--- START OF Data for this exercise ---

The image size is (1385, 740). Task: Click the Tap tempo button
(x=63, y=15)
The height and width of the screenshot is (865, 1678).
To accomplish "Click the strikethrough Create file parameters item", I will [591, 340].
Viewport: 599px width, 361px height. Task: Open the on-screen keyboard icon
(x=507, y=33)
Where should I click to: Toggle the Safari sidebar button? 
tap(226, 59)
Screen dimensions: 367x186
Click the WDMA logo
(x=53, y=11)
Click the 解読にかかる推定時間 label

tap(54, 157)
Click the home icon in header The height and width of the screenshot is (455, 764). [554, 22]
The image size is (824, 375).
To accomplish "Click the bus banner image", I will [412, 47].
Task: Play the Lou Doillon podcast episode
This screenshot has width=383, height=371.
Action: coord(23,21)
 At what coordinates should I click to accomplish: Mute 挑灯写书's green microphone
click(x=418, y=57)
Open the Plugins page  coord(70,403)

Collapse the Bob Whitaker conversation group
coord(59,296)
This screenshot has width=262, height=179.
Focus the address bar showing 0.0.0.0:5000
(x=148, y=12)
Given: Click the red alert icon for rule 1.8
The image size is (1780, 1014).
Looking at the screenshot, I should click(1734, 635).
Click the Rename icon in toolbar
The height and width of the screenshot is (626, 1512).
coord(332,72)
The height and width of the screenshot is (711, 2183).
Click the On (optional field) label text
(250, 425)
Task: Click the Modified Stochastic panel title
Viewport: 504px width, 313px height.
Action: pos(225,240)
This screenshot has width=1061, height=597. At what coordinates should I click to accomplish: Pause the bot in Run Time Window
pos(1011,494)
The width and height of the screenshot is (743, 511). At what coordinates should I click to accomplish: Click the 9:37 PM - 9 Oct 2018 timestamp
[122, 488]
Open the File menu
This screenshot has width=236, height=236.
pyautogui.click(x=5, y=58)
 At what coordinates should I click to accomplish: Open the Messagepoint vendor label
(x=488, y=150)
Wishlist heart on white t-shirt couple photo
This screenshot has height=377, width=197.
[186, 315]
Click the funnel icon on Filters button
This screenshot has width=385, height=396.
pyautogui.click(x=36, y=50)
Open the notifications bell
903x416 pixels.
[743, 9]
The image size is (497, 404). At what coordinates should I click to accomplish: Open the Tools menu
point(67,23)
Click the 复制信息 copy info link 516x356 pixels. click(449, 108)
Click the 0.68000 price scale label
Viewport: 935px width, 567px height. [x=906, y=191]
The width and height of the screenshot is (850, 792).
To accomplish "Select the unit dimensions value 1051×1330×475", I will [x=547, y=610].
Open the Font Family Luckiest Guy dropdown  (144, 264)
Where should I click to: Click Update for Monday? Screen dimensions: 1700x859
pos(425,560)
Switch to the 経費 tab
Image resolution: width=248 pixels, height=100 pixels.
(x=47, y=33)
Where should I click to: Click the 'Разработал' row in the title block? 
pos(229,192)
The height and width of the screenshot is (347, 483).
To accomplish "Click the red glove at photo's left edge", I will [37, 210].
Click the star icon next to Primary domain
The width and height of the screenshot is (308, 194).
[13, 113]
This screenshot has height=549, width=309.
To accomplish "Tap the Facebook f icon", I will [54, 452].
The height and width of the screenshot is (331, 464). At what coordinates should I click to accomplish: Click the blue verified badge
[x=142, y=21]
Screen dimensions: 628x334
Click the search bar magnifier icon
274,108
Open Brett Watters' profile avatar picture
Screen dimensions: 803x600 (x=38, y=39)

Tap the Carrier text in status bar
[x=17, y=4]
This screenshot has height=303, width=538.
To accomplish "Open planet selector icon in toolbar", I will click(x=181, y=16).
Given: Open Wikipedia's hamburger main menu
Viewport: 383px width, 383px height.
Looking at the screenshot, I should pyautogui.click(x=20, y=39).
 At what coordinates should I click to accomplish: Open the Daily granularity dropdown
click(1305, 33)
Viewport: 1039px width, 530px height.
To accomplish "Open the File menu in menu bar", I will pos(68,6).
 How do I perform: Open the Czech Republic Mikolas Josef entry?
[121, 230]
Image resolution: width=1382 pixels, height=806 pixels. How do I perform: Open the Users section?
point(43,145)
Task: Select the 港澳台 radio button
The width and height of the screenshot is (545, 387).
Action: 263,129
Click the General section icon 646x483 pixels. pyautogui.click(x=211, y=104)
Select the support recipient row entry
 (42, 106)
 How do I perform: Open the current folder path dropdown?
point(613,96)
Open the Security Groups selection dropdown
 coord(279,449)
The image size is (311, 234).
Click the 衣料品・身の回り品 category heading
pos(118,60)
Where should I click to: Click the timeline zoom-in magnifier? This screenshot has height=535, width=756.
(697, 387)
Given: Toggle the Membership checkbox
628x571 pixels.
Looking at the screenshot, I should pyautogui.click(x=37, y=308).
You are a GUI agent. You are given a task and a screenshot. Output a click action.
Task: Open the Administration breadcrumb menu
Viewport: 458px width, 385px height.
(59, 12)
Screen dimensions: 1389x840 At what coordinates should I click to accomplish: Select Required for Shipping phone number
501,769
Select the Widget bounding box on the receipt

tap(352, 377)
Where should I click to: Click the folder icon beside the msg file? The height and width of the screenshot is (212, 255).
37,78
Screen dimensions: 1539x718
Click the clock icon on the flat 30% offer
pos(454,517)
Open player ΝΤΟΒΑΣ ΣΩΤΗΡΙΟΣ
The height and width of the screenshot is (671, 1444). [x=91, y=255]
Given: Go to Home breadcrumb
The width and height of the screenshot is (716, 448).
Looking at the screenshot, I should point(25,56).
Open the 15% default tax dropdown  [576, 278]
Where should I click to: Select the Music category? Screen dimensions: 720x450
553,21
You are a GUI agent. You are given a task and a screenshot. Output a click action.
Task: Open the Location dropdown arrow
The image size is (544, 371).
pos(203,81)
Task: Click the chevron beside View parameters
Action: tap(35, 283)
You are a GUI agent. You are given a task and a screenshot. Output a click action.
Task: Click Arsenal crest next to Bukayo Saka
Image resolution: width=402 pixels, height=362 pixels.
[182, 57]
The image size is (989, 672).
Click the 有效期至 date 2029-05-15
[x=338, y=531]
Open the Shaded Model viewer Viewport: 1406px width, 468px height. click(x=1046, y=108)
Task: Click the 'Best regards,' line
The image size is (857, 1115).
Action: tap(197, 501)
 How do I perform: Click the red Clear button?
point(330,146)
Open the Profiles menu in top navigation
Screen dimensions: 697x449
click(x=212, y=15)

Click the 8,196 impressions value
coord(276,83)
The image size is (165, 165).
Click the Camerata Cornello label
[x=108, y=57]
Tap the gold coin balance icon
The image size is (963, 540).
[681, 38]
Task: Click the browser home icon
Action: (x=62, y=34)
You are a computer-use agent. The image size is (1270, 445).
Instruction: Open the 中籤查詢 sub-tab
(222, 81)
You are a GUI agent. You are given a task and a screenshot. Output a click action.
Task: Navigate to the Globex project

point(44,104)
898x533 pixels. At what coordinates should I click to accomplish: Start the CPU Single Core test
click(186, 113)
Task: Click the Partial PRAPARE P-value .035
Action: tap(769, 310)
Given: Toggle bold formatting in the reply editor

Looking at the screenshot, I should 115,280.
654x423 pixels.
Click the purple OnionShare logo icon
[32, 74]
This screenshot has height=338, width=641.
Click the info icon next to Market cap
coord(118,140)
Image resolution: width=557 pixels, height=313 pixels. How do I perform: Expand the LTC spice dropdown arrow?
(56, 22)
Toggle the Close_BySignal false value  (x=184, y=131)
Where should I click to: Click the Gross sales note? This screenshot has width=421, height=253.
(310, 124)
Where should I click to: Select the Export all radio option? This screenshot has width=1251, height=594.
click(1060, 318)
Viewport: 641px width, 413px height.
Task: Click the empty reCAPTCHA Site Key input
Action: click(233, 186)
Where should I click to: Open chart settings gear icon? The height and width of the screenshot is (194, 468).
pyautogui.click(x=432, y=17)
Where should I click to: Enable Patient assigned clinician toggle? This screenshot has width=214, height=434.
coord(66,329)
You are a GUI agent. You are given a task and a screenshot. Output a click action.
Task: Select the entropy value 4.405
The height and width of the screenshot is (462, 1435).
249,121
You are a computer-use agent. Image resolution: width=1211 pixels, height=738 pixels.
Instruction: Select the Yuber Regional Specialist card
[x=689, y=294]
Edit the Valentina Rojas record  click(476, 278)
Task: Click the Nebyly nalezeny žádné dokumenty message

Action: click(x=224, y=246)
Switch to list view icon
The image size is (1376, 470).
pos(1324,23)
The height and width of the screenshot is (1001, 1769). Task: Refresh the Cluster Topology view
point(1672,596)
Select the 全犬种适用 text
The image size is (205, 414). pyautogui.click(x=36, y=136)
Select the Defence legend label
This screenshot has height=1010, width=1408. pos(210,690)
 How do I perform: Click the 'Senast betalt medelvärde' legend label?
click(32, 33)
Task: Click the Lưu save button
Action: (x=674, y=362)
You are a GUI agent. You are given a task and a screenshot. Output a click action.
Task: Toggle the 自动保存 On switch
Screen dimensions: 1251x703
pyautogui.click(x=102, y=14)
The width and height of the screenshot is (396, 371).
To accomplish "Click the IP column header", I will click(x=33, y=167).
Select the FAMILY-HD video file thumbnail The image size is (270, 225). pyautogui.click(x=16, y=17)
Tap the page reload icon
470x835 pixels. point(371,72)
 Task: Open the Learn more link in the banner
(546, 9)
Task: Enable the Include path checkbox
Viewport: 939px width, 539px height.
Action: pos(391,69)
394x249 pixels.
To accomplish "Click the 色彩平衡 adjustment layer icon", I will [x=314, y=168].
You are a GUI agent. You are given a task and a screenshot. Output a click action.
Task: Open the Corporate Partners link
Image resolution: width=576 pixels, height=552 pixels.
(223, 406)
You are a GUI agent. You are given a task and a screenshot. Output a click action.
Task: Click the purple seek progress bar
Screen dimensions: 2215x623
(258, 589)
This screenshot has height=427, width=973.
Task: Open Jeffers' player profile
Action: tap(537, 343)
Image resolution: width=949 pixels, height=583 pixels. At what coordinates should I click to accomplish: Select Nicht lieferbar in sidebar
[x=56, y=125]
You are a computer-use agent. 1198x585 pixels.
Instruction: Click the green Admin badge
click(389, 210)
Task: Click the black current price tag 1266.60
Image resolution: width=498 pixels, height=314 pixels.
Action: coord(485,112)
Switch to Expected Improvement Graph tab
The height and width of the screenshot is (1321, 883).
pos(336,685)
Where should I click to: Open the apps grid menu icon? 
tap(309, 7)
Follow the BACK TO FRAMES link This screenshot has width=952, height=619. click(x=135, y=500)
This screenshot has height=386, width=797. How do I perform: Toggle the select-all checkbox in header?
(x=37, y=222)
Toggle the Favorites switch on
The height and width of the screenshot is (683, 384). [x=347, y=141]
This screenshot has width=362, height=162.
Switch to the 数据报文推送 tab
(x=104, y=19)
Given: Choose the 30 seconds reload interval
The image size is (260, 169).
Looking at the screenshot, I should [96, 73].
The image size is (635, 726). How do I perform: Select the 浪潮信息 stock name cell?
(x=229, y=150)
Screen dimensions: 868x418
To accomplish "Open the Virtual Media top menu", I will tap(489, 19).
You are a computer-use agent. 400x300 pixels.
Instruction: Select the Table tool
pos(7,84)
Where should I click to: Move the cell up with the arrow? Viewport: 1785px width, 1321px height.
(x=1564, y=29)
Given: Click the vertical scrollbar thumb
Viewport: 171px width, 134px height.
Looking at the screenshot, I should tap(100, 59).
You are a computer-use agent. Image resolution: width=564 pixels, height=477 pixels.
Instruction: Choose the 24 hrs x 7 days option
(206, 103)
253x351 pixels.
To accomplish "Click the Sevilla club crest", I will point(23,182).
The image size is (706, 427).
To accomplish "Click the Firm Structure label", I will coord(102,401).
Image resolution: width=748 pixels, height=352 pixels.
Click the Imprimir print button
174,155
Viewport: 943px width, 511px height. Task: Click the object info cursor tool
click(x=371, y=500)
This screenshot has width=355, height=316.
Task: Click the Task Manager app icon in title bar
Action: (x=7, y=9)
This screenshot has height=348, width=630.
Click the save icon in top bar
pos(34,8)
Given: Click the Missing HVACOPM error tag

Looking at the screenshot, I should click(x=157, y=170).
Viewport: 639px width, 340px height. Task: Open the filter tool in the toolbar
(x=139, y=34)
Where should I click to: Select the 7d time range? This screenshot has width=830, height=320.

--- END OF Data for this exercise ---

Give the lines running from the line containing "Follow the BACK" through the line containing "(x=104, y=19)", inclusive, as a JSON list of strings with one string per line, leaving out blank lines.

[Answer to the task]
[
  "Follow the BACK TO FRAMES link This screenshot has width=952, height=619. click(x=135, y=500)",
  "This screenshot has height=386, width=797. How do I perform: Toggle the select-all checkbox in header?",
  "(x=37, y=222)",
  "Toggle the Favorites switch on",
  "The height and width of the screenshot is (683, 384). [x=347, y=141]",
  "This screenshot has width=362, height=162.",
  "Switch to the 数据报文推送 tab",
  "(x=104, y=19)"
]